◆ **STATED PROBLEM**
Copy out the data below with "Alle Kategorien" swapped for "All Categories" and everything else unchanged. Leave the pictures out.

......

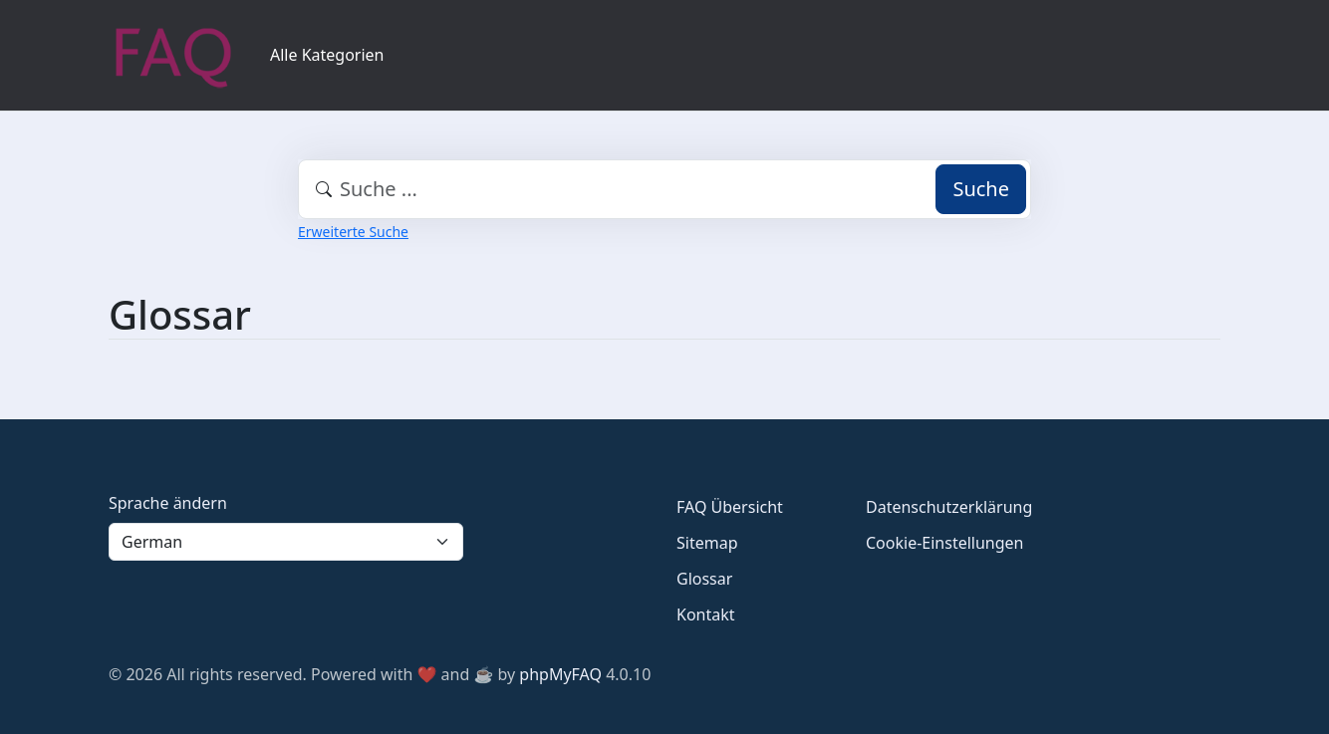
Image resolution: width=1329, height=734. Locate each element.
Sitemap (707, 543)
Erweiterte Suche (353, 231)
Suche (980, 188)
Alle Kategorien (327, 55)
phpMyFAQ (560, 674)
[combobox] (664, 189)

......

◆ **REPLY TO THE TASK**
Image resolution: width=1329, height=734. Locate each element.
Sitemap (707, 543)
Erweiterte Suche (353, 231)
Suche (980, 188)
All Categories (327, 55)
phpMyFAQ (560, 674)
[combobox] (664, 189)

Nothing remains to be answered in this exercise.